(Your task):
Set down the entries word for word, starting with the line that contains "You are a computer-use" and going on through the end of the entries, and leave the pictures out.
┌──
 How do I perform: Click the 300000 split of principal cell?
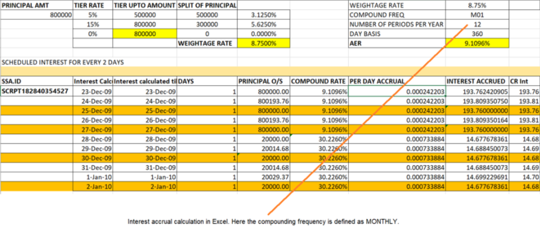pyautogui.click(x=207, y=24)
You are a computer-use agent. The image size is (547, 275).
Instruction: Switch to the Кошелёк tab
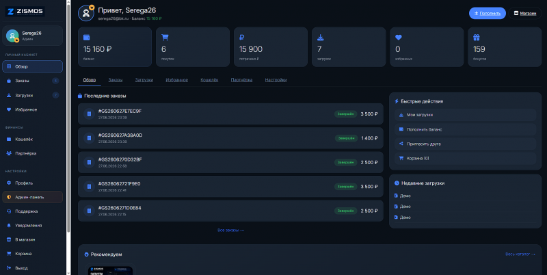pos(209,80)
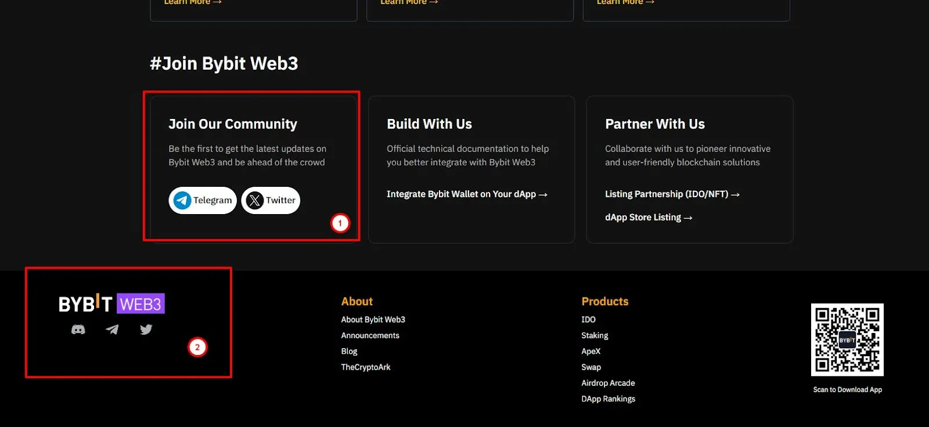Open the ApeX product link
929x427 pixels.
click(x=591, y=351)
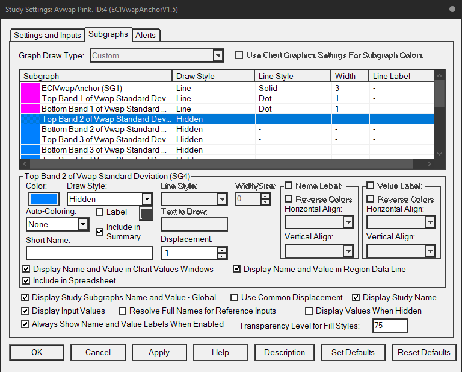The image size is (462, 372).
Task: Switch to the Settings and Inputs tab
Action: pos(48,35)
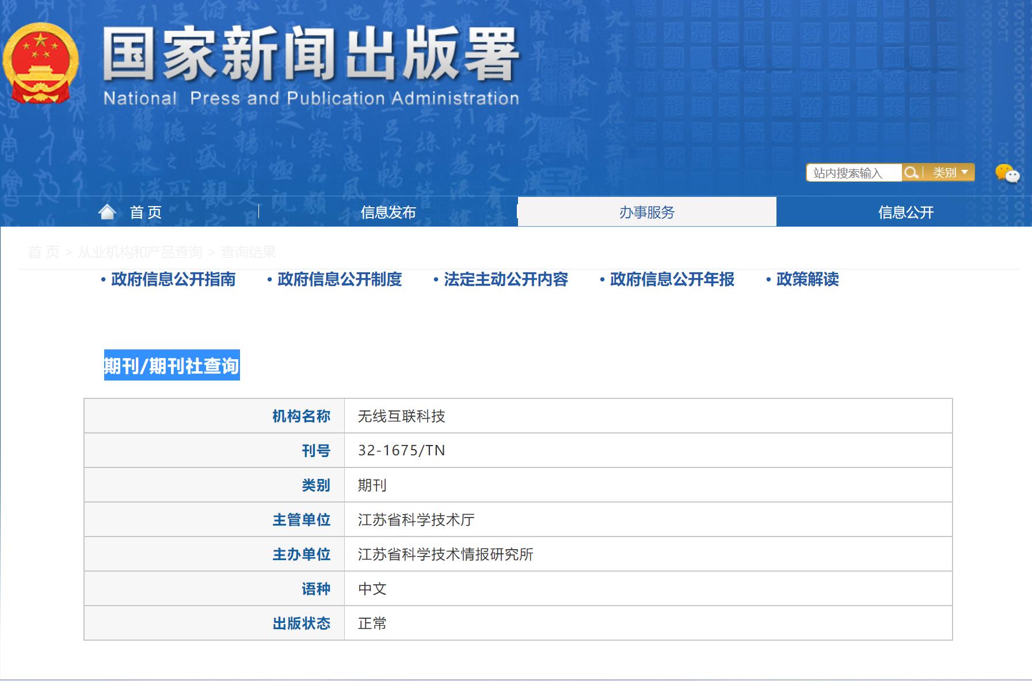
└──
(Response to this task):
You are a computer-use agent. The image size is (547, 275).
Instruction: Switch to the Кошелёк tab
pos(209,80)
Open the ApeX product link
929x427 pixels.
click(x=591, y=351)
The image size is (462, 372).
Task: Switch to the Settings and Inputs tab
Action: pos(48,35)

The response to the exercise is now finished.